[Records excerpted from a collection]

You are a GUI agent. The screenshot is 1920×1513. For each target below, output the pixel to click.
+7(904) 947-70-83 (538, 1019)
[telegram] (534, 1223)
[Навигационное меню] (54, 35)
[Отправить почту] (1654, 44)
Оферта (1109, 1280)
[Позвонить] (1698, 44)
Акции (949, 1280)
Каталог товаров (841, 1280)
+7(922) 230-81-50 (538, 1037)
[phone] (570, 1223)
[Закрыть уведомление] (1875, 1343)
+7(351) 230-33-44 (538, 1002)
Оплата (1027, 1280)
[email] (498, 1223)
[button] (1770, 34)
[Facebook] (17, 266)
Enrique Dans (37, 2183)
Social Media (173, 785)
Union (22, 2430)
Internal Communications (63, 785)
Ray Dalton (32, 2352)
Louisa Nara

Your assignment:
Please retype exactly the line containing "[Facebook] (17, 266)" and each line after it to the end of the records, and nothing more.

Written response:
[Facebook] (17, 266)
Enrique Dans (37, 2183)
Social Media (173, 785)
Union (22, 2430)
Internal Communications (63, 785)
Ray Dalton (32, 2352)
Louisa Nara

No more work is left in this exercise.